EDITOR'S NOTE: Our Hometown Tourists visited the Aerospace Museum of California on their most recent excursion.  The following blog includes accounts by Janet Lewis and Carol Dabrowiak with photos by Cynthia Gibbs detailing their visit to this Sacramento attraction.  When you stay at a participating Sacramento Gold Card hotel, remember to ask for your FREE Sacramento Gold Card.  The Aerospace Museum of California offers one free admission with one paid admission of equal or greater value with your Sacramento Gold Card. The Aerospace Museum of California is located at 3200 Freedom Park Drive in McClellan, Calif., less than 20 minutes from Downtown Sacramento.

Aircraft at the Aerospace Museum of California

-Photo courtesy Aerospace Museum of California.

By Janet Lewis and Carol Dabrowiac, Photos by Cynthia Gibbs

Our Hometown Tourists Visit the Aerospace Museum of CaliforniaWhen we walked through the doors of the Aerospace Museum of California, we were immediately given an overview of the whole building. Of course, we noticed the planes because they are huge. But we soon realized that there was so much more to experience.

We saw videos playing on monitors, cockpits we could climb into, game tables with colorful experiments, and even a simulation machine to take us into space.

Our docent, Ted, invited us to take a ride in the simulator. We climbed into the capsule.  As Ted started to close the hatch he said, “Oh, if the ride is too rough you can hit the red emergency button." Yikes! Where were we going on this virtual ride? But it was really fun and educational.  We landed safely with no need for bailout.

Around the museum’s inside perimeter walls, we viewed display areas featuring videos and information about space, ejection seats, the Tuskegee Airmen and the Coast Guard.

It was fun climbing inside a T-28 training cockpit and pretty amazing to realize how many pedals, levers and gauges airplane pilots have to look at and work with.  Later, outside, we saw an entire T-28 training aircraft. 

Our docent for the outside area aircraft was John.  We can’t recall all of the aircraft numbers or official names, but we can tell you that we got to walk into a “Jolly Green Giant” helicopter, a “Skytrooper” plane with a very unusual history, and a “Flying Boxcar.”  The collection even contains two Russian MIGs on loan from the U.S. Air Force Museum (one obtained by “classified” means, according to the sign in front). 

One of the most interesting looking planes is the “Warthog.”  The “prettiest” is probably the dark blue Blue Angels jet, where John explained to us how air pressure through the pitot tube shows up as readings on the pilot’s instruments.  After that, John showed us differently designed pitot tubes located on other aircraft.  

Closeup of one of the jets flown by the Blue Angels.

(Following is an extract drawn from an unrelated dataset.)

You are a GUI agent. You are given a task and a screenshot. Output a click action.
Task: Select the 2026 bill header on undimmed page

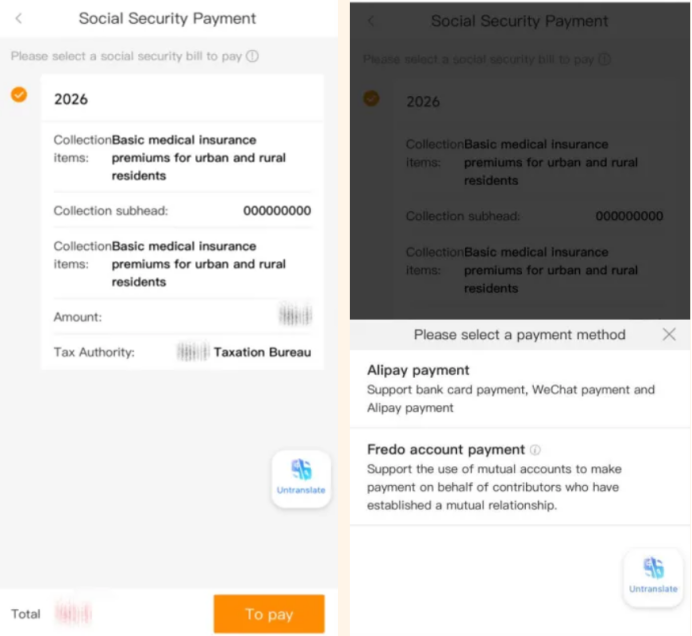click(71, 99)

-Photo courtesy Aerospace Museum of California.

There really is something for everyone here at the Aerospace Museum.  Upstairs, we found a display on Women in Aerospace.  This exhibit provides a concise yet comprehensive overview, along with a 10-question quiz that we, of course, took the time to complete.  The gift shop offers a selection of books, one of which is related to women in aviation.  Girls, check it out!  Women are part of aviation and aerospace history, too!